Tribune-Star file/Joseph C. Garza Riding skills on display: Hannah Rogers of Worthington guides her horse, Cookie, around a barrel during a show for family and friends as part of the Saint Mary-of-the-Woods College’s equine summer camp on June 18, 2021 in the outdoor arena near the program’s stables. The college was awarded a $1.5 million READI grant to expand its equestrian and athletic facilities.

Dyer noted that all four colleges were awarded READI grants. “I think that’s significant. The colleges have been trying to say that Terre Haute is a college town, and we’d like Terre Haute to own itself as a college town,” she said.

The four colleges collectively have more than 20,000 students (a figure that includes Ivy Tech’s Greencastle campus), officials state.

“They bring so much,” Dyer said. Many of them are from West Central Indiana.

“Those students help drive the economy of our community, and of course, those of us who work at the colleges are part of the local economy as well,” Dyer said. “We think collectively the colleges have something to offer our community,” contributing to its growth, quality of place and tourism.

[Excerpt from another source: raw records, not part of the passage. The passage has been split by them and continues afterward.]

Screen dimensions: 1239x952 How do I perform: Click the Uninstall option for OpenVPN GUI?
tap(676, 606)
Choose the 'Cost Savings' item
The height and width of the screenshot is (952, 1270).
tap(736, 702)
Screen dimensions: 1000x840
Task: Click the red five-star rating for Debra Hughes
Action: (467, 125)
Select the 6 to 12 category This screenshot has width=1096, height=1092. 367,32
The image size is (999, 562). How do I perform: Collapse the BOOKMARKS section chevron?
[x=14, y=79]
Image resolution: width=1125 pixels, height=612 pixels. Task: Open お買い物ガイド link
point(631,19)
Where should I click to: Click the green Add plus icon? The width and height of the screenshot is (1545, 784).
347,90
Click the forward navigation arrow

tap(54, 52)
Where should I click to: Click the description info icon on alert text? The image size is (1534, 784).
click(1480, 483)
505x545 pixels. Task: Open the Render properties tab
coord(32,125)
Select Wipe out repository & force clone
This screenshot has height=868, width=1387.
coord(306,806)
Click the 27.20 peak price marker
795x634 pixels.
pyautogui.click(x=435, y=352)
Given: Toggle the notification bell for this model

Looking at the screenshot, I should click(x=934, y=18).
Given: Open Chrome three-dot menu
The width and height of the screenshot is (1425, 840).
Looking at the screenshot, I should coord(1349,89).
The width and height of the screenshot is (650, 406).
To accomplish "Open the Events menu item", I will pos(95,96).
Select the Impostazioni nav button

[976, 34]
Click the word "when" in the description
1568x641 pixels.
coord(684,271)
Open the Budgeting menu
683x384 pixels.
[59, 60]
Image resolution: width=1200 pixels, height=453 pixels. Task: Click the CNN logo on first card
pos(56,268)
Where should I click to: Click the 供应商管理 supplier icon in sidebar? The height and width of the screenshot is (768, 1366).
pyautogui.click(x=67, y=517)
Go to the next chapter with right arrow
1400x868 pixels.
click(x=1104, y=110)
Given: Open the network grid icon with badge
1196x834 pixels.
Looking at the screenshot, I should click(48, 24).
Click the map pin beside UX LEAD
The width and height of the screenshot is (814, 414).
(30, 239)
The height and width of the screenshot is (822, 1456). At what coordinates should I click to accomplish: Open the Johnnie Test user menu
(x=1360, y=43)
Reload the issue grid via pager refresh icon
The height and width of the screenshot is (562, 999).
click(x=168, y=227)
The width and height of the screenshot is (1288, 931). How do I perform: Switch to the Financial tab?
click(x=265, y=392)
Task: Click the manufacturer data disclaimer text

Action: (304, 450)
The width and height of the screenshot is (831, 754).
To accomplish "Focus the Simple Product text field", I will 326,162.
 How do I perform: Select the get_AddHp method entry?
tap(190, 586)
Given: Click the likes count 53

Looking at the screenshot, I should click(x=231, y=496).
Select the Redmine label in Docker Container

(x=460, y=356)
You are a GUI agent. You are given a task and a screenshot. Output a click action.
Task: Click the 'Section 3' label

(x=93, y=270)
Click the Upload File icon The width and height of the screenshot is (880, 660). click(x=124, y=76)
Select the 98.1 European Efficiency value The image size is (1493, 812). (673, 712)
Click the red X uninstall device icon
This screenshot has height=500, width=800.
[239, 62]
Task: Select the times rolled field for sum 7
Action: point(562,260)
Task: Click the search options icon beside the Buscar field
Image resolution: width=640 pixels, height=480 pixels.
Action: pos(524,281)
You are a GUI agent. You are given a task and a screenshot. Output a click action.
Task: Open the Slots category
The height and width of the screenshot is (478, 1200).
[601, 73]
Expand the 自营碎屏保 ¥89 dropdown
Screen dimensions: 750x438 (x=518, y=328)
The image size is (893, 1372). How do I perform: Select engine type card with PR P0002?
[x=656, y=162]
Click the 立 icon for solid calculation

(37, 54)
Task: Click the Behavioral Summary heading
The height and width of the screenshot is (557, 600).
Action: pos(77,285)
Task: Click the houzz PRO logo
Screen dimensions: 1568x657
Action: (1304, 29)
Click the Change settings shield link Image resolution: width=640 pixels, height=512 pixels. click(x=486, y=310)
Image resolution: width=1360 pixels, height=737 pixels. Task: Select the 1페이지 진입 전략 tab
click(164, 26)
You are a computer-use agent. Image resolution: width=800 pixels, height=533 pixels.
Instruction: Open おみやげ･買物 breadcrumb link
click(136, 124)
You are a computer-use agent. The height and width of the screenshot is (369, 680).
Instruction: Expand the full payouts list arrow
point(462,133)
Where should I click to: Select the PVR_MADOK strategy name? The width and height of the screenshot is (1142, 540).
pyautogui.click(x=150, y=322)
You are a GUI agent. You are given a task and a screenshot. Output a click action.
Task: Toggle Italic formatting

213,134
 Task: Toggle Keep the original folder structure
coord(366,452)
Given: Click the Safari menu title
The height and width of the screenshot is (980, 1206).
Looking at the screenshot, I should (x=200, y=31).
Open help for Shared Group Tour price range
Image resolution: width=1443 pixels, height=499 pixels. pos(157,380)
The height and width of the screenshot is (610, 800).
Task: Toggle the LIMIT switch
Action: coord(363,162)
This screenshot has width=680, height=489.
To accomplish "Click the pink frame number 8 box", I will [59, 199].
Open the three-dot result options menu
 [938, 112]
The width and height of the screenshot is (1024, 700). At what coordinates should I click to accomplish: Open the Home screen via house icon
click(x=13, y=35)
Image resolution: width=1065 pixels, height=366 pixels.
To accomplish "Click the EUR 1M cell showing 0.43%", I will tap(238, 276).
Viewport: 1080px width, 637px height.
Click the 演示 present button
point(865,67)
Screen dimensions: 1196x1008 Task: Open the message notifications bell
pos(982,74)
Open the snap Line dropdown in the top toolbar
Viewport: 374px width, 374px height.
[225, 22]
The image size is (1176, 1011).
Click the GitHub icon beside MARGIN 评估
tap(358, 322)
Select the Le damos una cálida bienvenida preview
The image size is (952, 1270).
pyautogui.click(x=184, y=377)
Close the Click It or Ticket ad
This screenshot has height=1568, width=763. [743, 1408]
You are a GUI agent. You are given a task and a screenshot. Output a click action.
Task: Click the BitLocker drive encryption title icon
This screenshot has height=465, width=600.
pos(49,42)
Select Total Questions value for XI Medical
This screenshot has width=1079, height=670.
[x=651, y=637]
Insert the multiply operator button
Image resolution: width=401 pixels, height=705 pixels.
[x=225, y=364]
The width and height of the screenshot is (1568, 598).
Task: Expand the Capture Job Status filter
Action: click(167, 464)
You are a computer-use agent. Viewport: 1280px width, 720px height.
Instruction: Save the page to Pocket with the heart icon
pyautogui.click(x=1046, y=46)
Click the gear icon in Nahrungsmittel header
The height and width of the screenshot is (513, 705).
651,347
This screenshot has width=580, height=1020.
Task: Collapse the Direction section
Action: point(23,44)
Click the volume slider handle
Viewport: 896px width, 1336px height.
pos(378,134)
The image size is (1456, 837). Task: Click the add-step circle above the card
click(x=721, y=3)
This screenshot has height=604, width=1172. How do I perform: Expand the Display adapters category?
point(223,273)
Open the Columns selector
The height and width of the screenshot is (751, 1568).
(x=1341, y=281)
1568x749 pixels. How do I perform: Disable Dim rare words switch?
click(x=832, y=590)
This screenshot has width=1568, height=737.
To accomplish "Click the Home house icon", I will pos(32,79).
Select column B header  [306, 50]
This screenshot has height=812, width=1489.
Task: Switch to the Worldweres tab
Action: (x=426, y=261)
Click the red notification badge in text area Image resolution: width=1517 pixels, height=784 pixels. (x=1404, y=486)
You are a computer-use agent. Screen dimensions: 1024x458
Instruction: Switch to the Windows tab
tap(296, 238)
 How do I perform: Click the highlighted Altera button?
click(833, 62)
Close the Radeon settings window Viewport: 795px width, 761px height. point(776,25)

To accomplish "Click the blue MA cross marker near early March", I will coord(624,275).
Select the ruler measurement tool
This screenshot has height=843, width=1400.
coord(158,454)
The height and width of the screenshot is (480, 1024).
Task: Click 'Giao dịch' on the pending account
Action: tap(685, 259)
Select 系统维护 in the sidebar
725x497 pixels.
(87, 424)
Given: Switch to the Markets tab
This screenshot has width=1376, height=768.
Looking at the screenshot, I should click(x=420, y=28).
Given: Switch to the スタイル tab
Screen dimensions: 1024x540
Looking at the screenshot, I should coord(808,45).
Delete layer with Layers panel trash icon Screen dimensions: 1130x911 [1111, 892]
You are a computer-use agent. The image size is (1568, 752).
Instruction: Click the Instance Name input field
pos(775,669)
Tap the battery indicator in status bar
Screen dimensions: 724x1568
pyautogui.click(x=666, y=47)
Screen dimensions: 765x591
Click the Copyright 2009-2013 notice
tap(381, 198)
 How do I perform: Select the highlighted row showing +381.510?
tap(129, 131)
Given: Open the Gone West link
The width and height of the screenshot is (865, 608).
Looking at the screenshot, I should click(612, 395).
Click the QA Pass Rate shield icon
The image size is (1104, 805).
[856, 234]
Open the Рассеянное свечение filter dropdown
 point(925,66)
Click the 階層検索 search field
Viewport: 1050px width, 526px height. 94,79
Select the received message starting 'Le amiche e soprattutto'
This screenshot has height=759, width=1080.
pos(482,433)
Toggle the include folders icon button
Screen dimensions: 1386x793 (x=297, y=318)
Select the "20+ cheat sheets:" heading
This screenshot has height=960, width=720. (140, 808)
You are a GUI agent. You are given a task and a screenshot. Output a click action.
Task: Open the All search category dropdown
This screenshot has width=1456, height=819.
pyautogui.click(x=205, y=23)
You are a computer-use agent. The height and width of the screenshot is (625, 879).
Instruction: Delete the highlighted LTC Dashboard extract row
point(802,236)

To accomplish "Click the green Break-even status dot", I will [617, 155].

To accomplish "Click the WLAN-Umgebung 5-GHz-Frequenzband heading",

The grant matching requirement is 2-1 for the public universities (university-generated funds to READI dollars) and 3-1 for the non-profit independent colleges (nonprofit college-generated funds to READI dollars), Goode said.

“I believe we may have some flexibility for non profit organizations — we are still working through that with the IEDC,” he said. A plan identifying matching dollars must be in place and presented to the local RDA no later than mid-year 2024. The RDA then submits the project to the state.

READI funding must be spent by 2026.